On the general question -- integrated or pre-power? -- some of the very best amps I've heard have been integrated (Accuphase, Pass Labs, Musical Fidelity AMS, Devialet), and so I see no reason why it shouldn't be possible to find an integrated that's as good as a pre/power combo at any price point. In fact, you could argue that integrated amps generally give better value, as you're only paying once for all the fixed costs (casework, R&D, marketing). OK, the amps I've named are big money, but the argument about the proportion of the price made up by fixed costs is stronger the smaller your budget is.

Also I'd be reluctant to go for the Rotel power because, as a general rule, I think following an upgrade path with one manufacturer is a bad idea unless that manufacturer's products really float your boat.

So if I were in your position, I'd sell the Yamaha and Rotel and spend the budget on a new or second-hand integrated. Is the figure of £750 around your upper limit? If you can be specific about a budget, I'm sure people will chip in with good recommendations.

☆ ☆ ☆

### Stated problem a
In the rows, change "crop distribution" to "rainfall distribution" and write the lines out again with everything else left as it is, starting at the line that contains "I will point(116,50)." and ending after the line that contains "Viewport: 1440px width, 405px".

☆ ☆ ☆

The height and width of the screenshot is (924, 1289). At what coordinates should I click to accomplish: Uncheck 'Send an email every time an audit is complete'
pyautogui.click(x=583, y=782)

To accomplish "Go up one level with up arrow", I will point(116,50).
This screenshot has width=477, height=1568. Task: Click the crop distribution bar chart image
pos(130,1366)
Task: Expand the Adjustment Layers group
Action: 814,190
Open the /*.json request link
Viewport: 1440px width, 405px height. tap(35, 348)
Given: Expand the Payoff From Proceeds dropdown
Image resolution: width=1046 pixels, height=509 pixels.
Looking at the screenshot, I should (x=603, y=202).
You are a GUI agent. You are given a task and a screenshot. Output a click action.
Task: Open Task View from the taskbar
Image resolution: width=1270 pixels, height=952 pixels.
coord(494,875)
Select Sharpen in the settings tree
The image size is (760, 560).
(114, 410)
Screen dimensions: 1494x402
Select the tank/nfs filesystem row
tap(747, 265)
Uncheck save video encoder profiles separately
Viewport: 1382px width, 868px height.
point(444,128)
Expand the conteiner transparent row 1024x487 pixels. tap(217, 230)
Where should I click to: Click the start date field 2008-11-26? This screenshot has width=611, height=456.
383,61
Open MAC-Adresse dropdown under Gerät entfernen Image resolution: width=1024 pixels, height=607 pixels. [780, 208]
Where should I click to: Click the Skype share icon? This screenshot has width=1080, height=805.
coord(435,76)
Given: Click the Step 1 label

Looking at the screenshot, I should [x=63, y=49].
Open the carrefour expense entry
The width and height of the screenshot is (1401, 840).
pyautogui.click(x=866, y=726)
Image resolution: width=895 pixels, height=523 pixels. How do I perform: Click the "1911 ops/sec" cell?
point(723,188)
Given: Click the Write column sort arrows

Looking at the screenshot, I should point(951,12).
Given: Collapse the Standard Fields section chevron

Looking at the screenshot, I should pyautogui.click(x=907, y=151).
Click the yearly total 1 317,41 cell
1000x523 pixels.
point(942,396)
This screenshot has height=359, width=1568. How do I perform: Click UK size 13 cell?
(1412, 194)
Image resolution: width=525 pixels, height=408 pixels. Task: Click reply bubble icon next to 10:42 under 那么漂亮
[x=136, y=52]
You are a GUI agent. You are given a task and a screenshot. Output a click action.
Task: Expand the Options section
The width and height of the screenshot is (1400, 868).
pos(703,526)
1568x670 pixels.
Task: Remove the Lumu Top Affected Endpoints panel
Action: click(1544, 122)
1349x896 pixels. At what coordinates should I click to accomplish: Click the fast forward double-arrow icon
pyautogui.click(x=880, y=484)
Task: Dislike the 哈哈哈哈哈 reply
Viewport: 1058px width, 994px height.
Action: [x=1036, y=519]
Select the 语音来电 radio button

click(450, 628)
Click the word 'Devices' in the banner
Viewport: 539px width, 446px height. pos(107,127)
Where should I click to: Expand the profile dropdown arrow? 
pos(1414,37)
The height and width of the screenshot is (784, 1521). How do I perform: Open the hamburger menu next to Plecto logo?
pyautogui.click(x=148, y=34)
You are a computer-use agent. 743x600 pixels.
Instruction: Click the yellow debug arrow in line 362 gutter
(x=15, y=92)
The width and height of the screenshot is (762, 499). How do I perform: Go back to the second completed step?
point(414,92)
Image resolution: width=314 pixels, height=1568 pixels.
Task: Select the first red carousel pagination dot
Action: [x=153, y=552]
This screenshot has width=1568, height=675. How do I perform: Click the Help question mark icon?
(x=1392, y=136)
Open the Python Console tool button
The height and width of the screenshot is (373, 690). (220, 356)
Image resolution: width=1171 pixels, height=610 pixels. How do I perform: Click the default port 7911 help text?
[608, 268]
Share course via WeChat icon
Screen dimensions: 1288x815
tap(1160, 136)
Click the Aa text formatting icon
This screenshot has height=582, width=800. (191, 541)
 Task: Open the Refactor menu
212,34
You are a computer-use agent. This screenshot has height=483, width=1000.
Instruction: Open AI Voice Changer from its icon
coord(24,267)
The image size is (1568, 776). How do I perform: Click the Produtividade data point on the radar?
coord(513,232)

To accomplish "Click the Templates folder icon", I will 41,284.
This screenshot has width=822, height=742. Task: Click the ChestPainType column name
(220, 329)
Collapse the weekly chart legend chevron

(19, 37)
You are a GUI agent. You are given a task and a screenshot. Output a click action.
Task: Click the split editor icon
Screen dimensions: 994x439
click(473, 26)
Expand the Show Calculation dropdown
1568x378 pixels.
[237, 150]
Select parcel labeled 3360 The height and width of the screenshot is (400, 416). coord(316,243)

☆ ☆ ☆

### Stated problem b
In the post on amplifiers, what does the writer say they would do with the Yamaha and Rotel if in the reader's position?

### Exercise answer a
To accomplish "Go up one level with up arrow", I will point(116,50).
This screenshot has width=477, height=1568. Task: Click the rainfall distribution bar chart image
pos(130,1366)
Task: Expand the Adjustment Layers group
Action: 814,190
Open the /*.json request link
Viewport: 1440px width, 405px height. tap(35, 348)

### Exercise answer b
Sell them and spend the budget on a new or second-hand integrated amplifier.